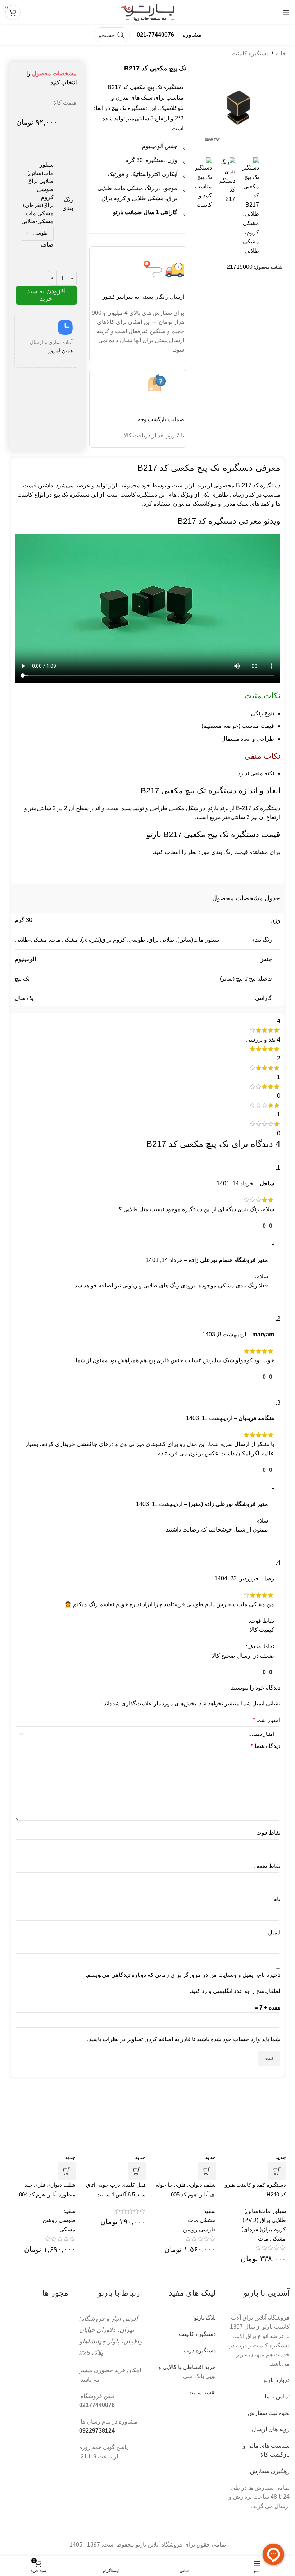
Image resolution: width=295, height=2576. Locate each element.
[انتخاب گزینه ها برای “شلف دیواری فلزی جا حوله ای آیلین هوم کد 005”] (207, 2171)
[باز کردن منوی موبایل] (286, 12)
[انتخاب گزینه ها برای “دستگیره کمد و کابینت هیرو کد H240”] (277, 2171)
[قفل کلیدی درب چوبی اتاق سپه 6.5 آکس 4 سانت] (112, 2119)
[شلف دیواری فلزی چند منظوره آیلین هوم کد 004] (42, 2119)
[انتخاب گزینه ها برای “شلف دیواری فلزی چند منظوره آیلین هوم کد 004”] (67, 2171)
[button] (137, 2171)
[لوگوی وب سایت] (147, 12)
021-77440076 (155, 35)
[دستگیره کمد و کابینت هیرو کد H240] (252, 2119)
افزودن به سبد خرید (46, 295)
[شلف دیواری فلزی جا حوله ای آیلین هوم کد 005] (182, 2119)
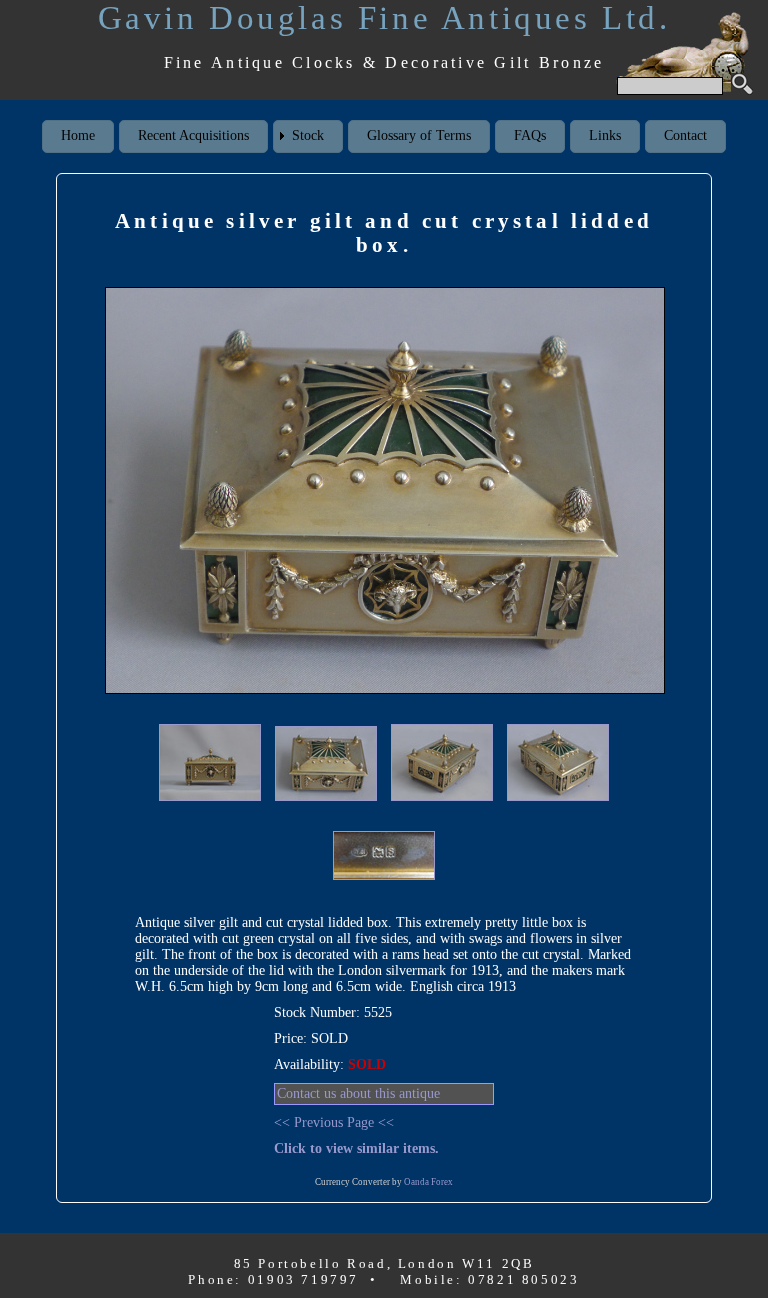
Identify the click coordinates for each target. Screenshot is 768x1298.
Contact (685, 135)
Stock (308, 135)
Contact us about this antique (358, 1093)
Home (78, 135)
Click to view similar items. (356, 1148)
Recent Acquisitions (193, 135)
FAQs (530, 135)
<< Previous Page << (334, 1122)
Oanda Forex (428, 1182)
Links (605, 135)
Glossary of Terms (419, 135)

──────────

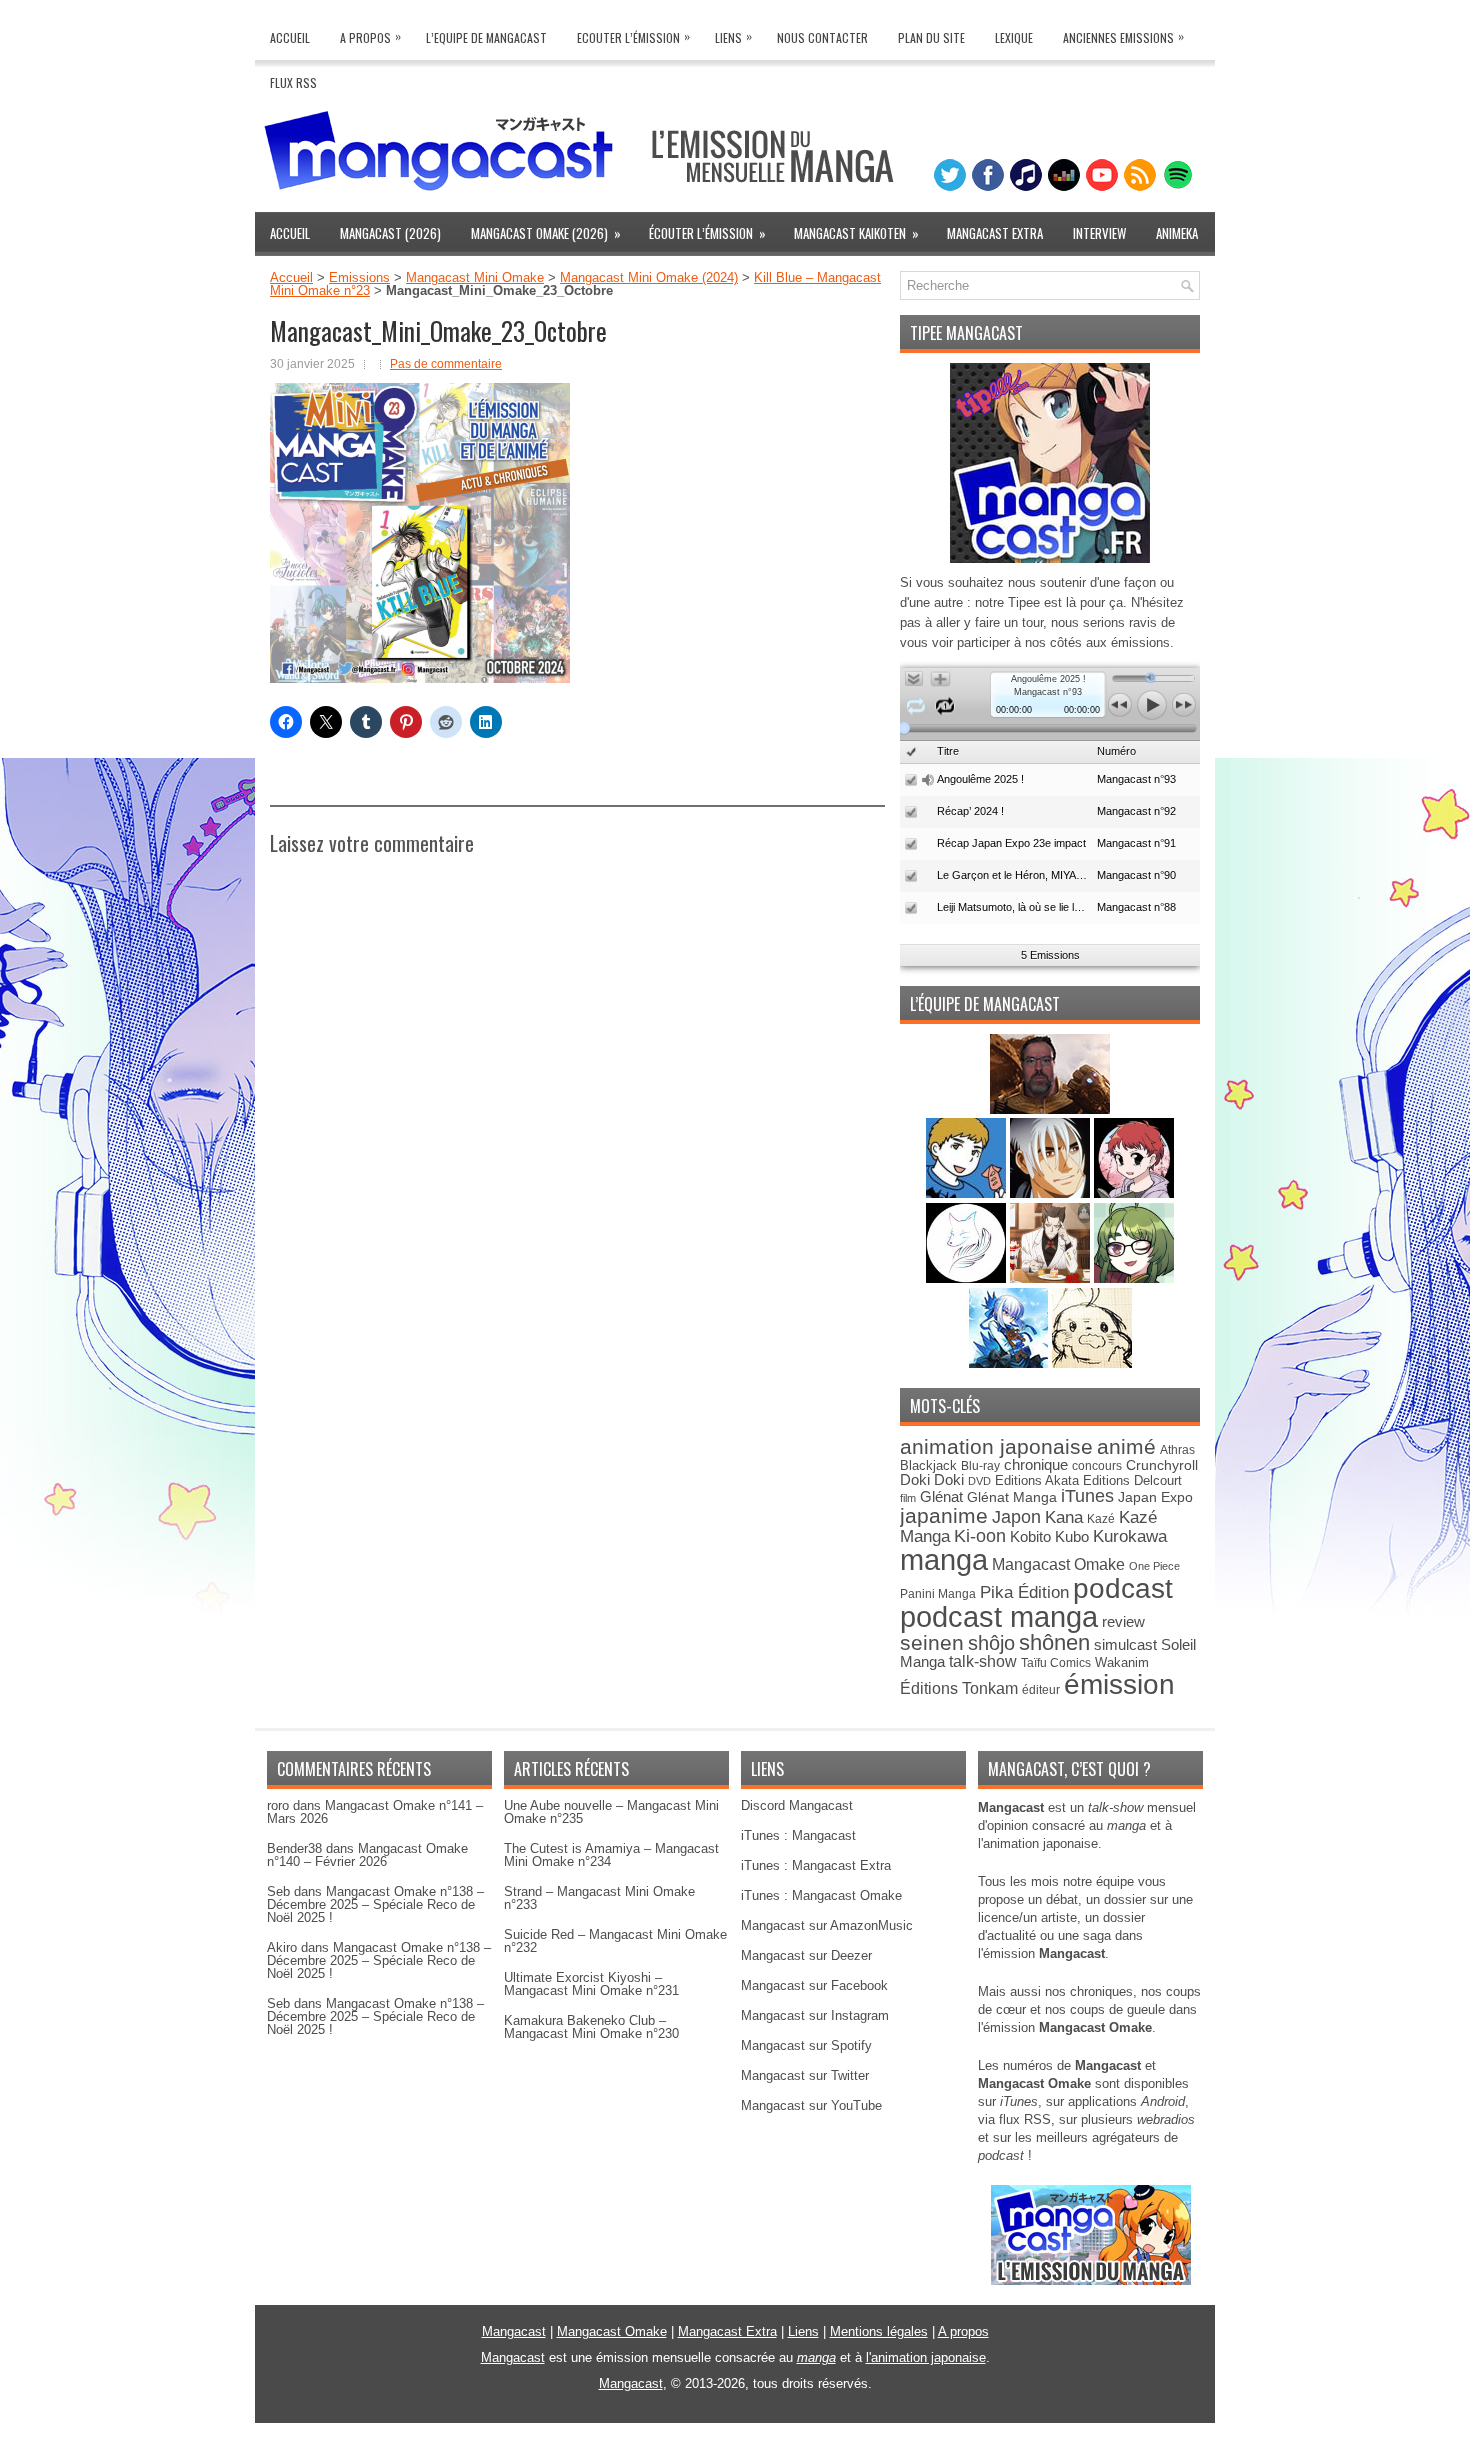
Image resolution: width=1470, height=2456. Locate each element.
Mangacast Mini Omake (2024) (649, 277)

──────────

• [Exercise requirements]: Your answer must be everything above from the line with "[button] (137, 2171)" down to the line with "Links (605, 135)", word for word, and no pictures.

• [Answer space]:
[button] (137, 2171)
[لوگوی وب سایت] (147, 12)
021-77440076 (155, 35)
[دستگیره کمد و کابینت هیرو کد H240] (252, 2119)
افزودن به سبد خرید (46, 295)
[شلف دیواری فلزی جا حوله ای آیلین هوم کد 005] (182, 2119)
Identify the click coordinates for each target. Screenshot is 768x1298.
Contact (685, 135)
Stock (308, 135)
Contact us about this antique (358, 1093)
Home (78, 135)
Click to view similar items. (356, 1148)
Recent Acquisitions (193, 135)
FAQs (530, 135)
<< Previous Page << (334, 1122)
Oanda Forex (428, 1182)
Links (605, 135)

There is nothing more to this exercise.